Differential expression of lumican and fatty acid binding protein-1: New insights into the histologic spectrum of nonalcoholic fatty liver disease†

Michael R. Charlton; Kimberly Viker; Anuradha Krishnan; Schuyler O. Sanderson; Bart J. Veldt; A. J. Kaalsbeek; Michael L. Kendrick; Geoffrey B. Thompson; Florencia G. Que; James Swain; Michael G. Sarr

The basis of hepatocellular injury and progressive fibrosis in a subset of patients with nonalcoholic fatty liver disease (NAFLD) is poorly understood.
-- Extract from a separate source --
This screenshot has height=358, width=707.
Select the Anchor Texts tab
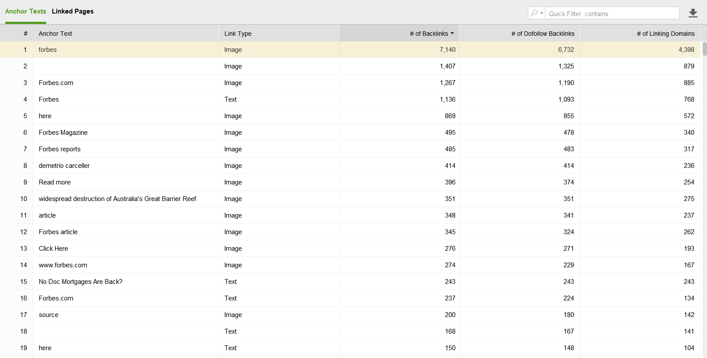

We sought to identify hepatic proteins that are differentially abundant across the histologic spectrum of NAFLD. Hepatic protein abundance was measured in liver samples from four groups (n = 10 each) of obese (body mass index >30 kg/m2) patients: (1) obese normal group (normal liver histology), (2) simple steatosis (SS), (3) nonalcoholic steatohepatitis (NASH)‐mild (steatohepatitis with fibrosis stage 0‐1), and (4) NASH‐progressive (steatohepatitis with fibrosis stage 2‐4). Hepatic peptides were analyzed on an API Qstar XL quadrupole time‐of‐flight mass spectrometer using Analyst QS software. Linear trends tests were performed and used to screen for differential abundance. Nine known proteins were expressed with differential abundance between study groups. For seven proteins differential abundance is likely to have been on the basis increased hepatic lipid content and/or inflammation. Lumican, a 40‐kDa keratin sulfate proteoglycan that regulates collagen fibril assembly and activates transforming growth factor‐beta and smooth muscle actin, was expressed similarly in obese normal and SS but was overexpressed in a progressive manner in NASH‐mild versus SS (124%, P < 0.001), NASH‐progressive versus NASH‐mild (156%, P < 0.001) and NASH‐progressive versus obese normal (178%, P < 0.001). Fatty acid binding protein‐1 (FABP‐1), which is protective against the detergent effects of excess free fatty acids, facilitates intracellular free fatty acid transport and is an important ligand for peroxisome proliferator‐activated receptor–mediated transcription, was overexpressed in SS when compared to the obese normal group (128%, P < 0.001), but was paradoxically underexpressed in NASH‐mild versus SS (73%, P < 0.001), NASH‐progressive versus NASH‐mild (81%, P < 0.001), and NASH‐progressive versus obese normal (59%, P < 0.001). Conclusion: Histologically progressive NAFLD is associated with overexpression of lumican, an important mediator of fibrosis in nonhepatic tissues, whereas FABP‐1 is paradoxically underexpressed in NASH, suggesting a new potential mechanism of lipotoxicity in NAFLD. Further studies are needed to determine the biologic basis of lumican and/or FABP‐1 dysregulation in NAFLD. (HEPATOLOGY 2009;49:1375–1384.)